2. Bozma sebep ve şekline göre davacı vekilinin tüm, davalı vekilinin ve fer’i müdahil TMSF vekilinin sair temyiz itirazlarının incelenmesine bu aşamada gerek görülmemiştir.
VI. KARAR
Açıklanan sebeplerle;
Temyiz olunan Bölge Adliye Mahkemesi kararının BOZULMASINA,
Bozma sebebine göre davacı vekilinin tüm, davalı vekili ve fer'i müdahil vekilinin diğer temyiz itirazlarının incelenmesine şimdilik yer olmadığına,
Takdir olunan 8.400,00 TL duruşma vekalet ücretinin davacıdan alınarak davalı ve fer'i müdahil TMSF'ye verilmesine,
Peşin alınan temyiz karar harcının istek halinde davalıya iadesine, Dosyanın kararı veren Bölge Adliye Mahkemesine gönderilmesine,
16.03.2023 tarihinde oy çokluğuyla karar verildi.
KARŞI OY
Dava; 818 sayılı Borçlar Kanunu 122 nci maddesine dayalı munzam zarar istemine ilişkindir.

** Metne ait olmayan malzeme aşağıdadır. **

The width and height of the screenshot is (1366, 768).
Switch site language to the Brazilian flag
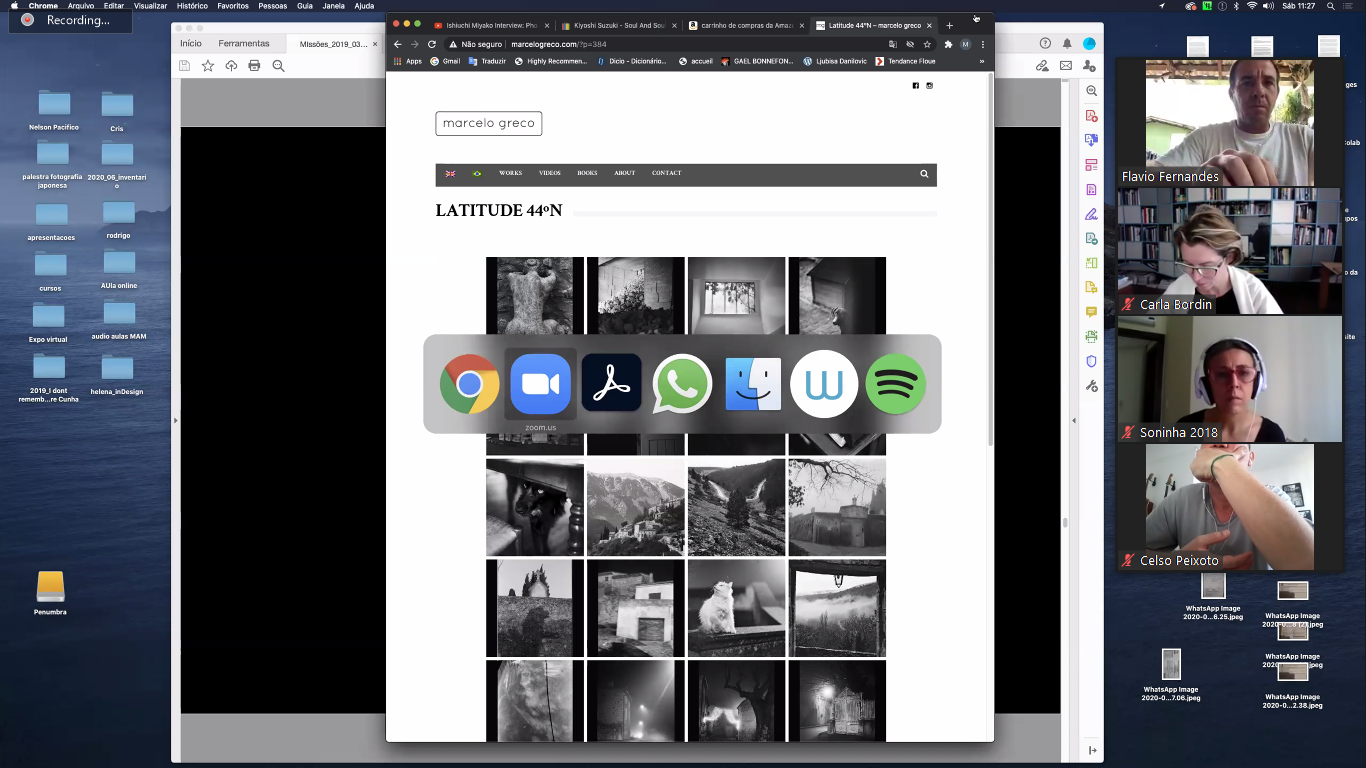(x=477, y=174)
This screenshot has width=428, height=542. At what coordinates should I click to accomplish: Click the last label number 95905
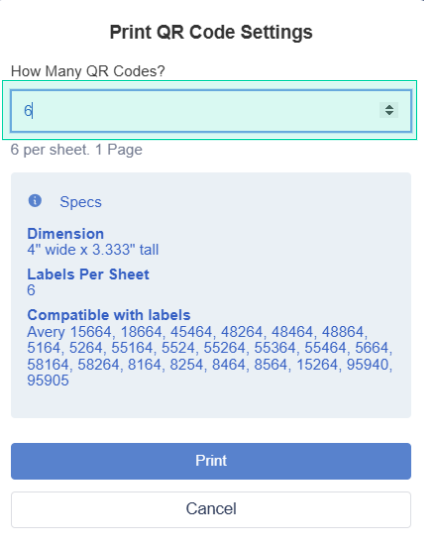[48, 381]
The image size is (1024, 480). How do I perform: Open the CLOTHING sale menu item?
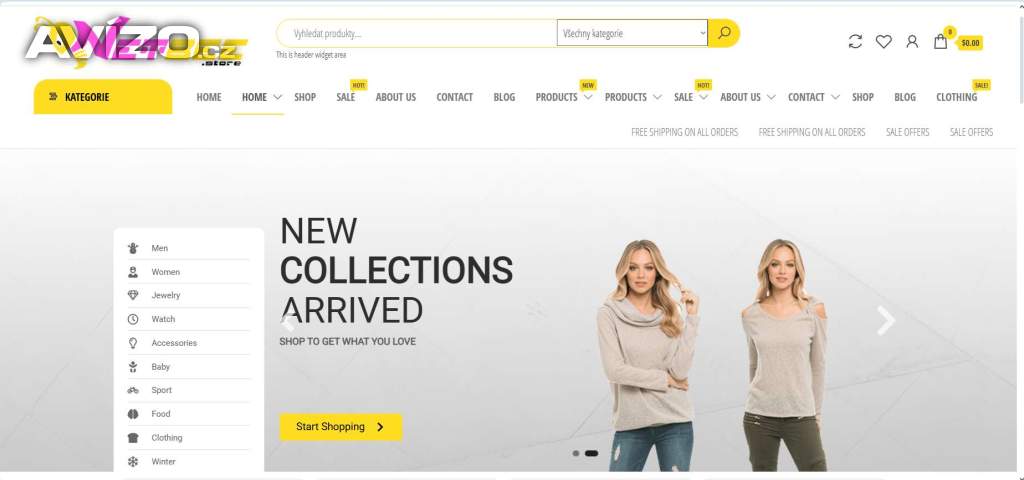coord(956,97)
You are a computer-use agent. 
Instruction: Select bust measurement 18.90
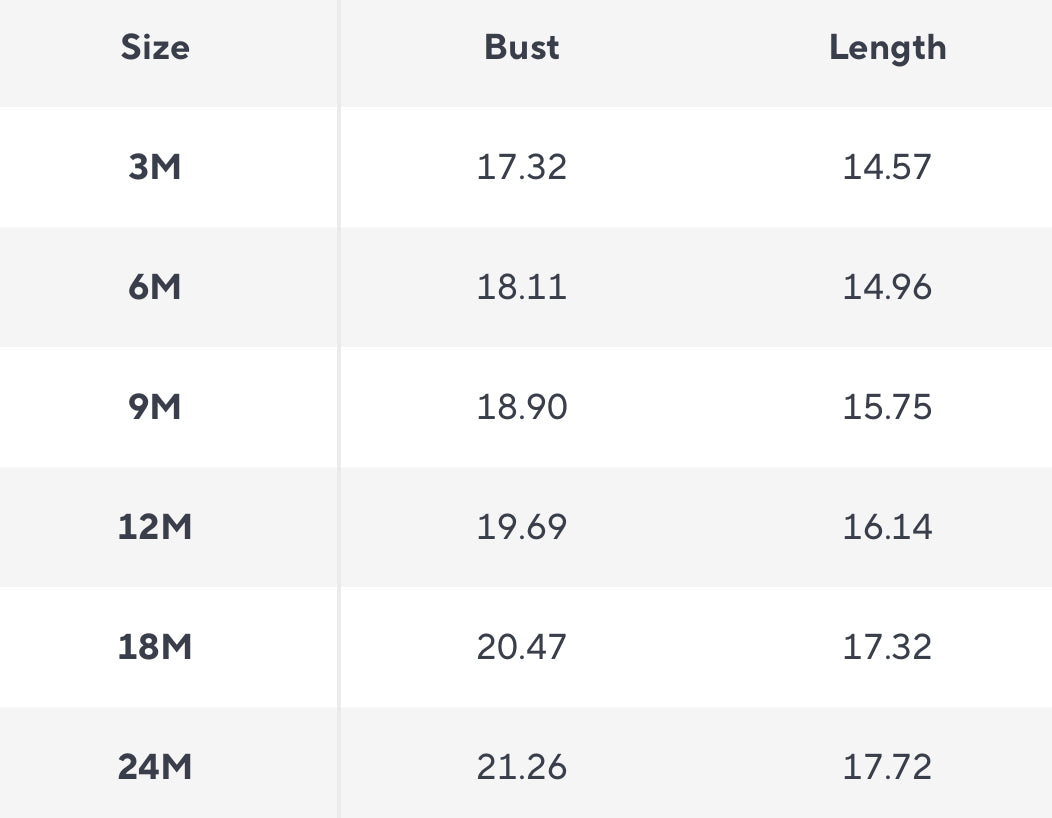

Kural olarak borçlu borcunu zamanında ödeseydi ödenen parayı davacı alacaklının somut bir yatırıma dönüştüreceği ileri sürüldüğü takdirde bu yatırımın yapılanmaması nedeniyle zararın oluştuğu iddiasını ispat yükü üzerinde olan davacı; somutlaştırdığı zararı ispatlamakla yükümlüdür. Ancak bu şekilde bir somutlaştırma yapılıp ispat edilmemesine rağmen davacının faizi aşan bir zararının bulunmadığını kabul etmek özellikle yüksek enflasyon ortamında paranın değer kaybı gerçeği karşısında hakkaniyete uygun bir çözüm yöntemi olmaz. Çoğun içinde az da vardır ilkesi gereğince yüksek enflasyona bağlı olarak paranın alım gücünün düşmesi nedeniyle oluşan bir zararın varlığının da ayrıca kanıtlanması gerekmez.
Anayasa Mahkemesinin 2014/2267 başvuru numaralı 21.12.2017 sayılı kararında da yerel mahkemenin munzam zararının somutlaştırılıp kanıtlanamadığı yönündeki kararını onayan Yargıtay Özel Dairesinin kararı; Avrupa İnsan Hakları Mahkesi kararları da emsal gösterilerek yüksek enflasyonun alacağın değer kaybına uğradamadan ödenmesinde dikkate alınması gerektiğine işaret etmiştir.
Nitekim 6100 sayılı Hukuk Muhakemeleri Kanunu 187/2 maddesinde herkesçe bilinen vakıaların ve ikrar edilmiş vakıaların ispatının gerekmediği belirtilmiştir.
İspat zorluğunun bulunduğu durumlarda dahi 6098 sayılı Türk Borçlar Kanunu 50 nci maddesi gereğince zararın hakim tarafından takdir edilmesi gerekmektedir. Hakim takdir hakkını kullanırken elbette dosyaya sunulu TCMB'nin değişik yatırım argümanlarına ilişkin verilerden yararlanması ve gerektiğinde bilirkişi raporu alması gerekmektedir. O halde Bölge Adliye Mahkemesince yukarıda açıklanan ilkelere uygun olarak oluşturulan kararın onanması gerektiğinden aksi yöndeki çoğunluk bozma gerekçelerine katılmıyorum.